There was previously no systematic study on effects of such features on conflict detection using the CDTI.
Twenty-four pilots viewed dynamic encounters between their own aircraft and an intruder aircraft on a simulated CDTI; difficulty was varied by the intruder aircraft's distance and time to closest point of approach (CPA), relative speed, miss distance at CPA, approach side, and conflict angle. Participants estimated the intruder's location at, and its time to, CPA. Effects on three estimation error measures were explored: intruder's miss distance at CPA, orientation at CPA, and time to CPA.

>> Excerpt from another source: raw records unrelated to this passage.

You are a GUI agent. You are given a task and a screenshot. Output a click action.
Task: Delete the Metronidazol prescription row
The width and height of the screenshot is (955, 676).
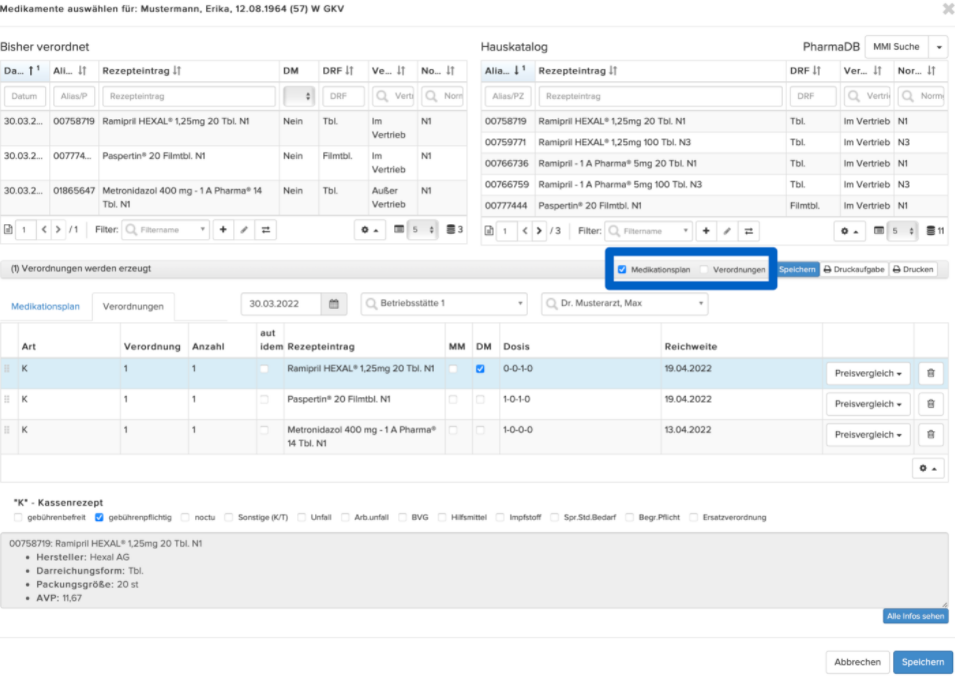(931, 434)
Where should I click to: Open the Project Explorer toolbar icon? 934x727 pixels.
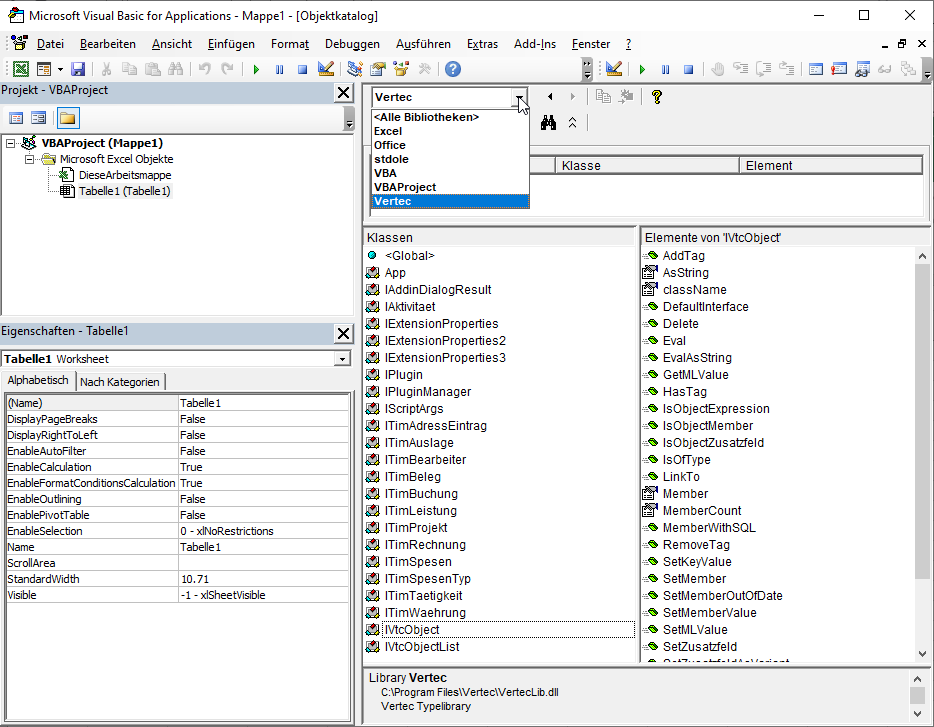[x=353, y=69]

(a) Estimation errors increased with slower speeds, longer times to CPA, and longer distances to CPA and with longer miss distances at CPA; (b) the best performance occurred at a conflict angle of 90 degrees; (c) there was a bias to judge conflicts to be more risky than was actually the case; and (d) there was a "distance-over-speed" bias, such that two aircraft farther apart and converging rapidly were perceived as less risky than when they were closer to each other and converging at a slower rate, despite identical time to CPA.
Pilots' conflict detection with CDTI was subject to various errors and biases, which has important safety implications.
The design of procedures, displays, and decision support tools for the free flight environment needs to take these human performance limitations into account.